A six-year-old boy with an incurable medical condition has suffered a setback after the drugs watchdog said it was not minded to recommend a drug that could help with his illness.

Sam Brown, from Otley, has Morquio syndrome, which affects the way his skeleton grows.

He has been taking Vimizim to treat it.

But the National Institute for Health and Clinical Excellence (NICE) says the drug is expensive and its clinical benefits have been "overestimated".

Publishing it's preliminary findings, external on the drug, also known as elosulfase alfa, NICE said that despite the drug being "likely to provide valuable clinical benefits for certain aspects of the condition" it would not "entirely stop disease progression".

It said the estimated cost to provide the drug per person per year was £395,000.

Katie Brown, Sam's mother, said the findings were a "massive blow" to her son who currently receives the drug on a compassionate basis.

She said: "He's been receiving the drug now for over three years and since that time he's grown, he's stronger and he's more physically capable than he ever has been.

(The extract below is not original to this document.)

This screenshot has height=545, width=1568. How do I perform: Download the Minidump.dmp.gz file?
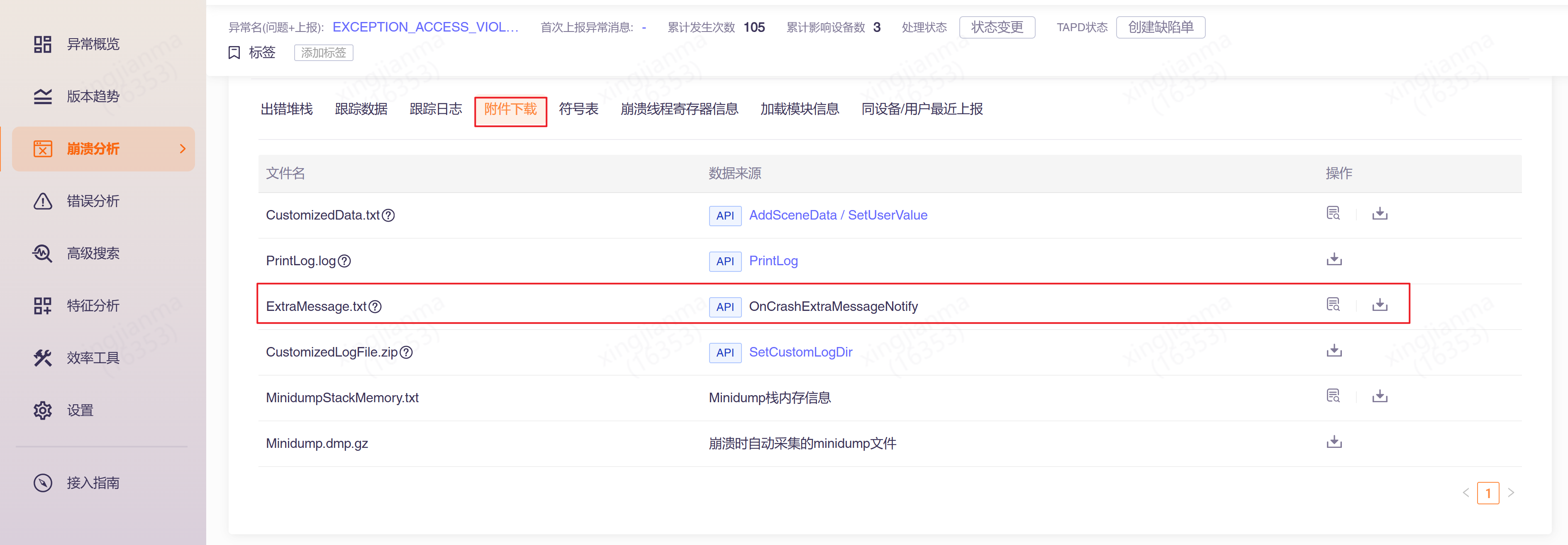pyautogui.click(x=1334, y=442)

"The reason these drugs are expensive is because this disease is so rare and that's not his fault, he never chose to be born with a rare disease."

Professor Carole Longson, NICE Health Technology Evaluation Centre director, said: "Because of this cost and the fact that the clinical benefits had been overestimated in the company's economic model, the committee expressed concerns about the value for money provided by elosulfase alfa treatment."

She said the committee has asked drug manufacturer BioMarin to provide more information before it makes a final decision, adding that the decision "may change after consultation".

NHS England is expected to make a decision on whether to fund the drug later this month.

A spokeswoman for BioMarin said it was aware of the findings and was "confident" it could address all of the committee's concerns.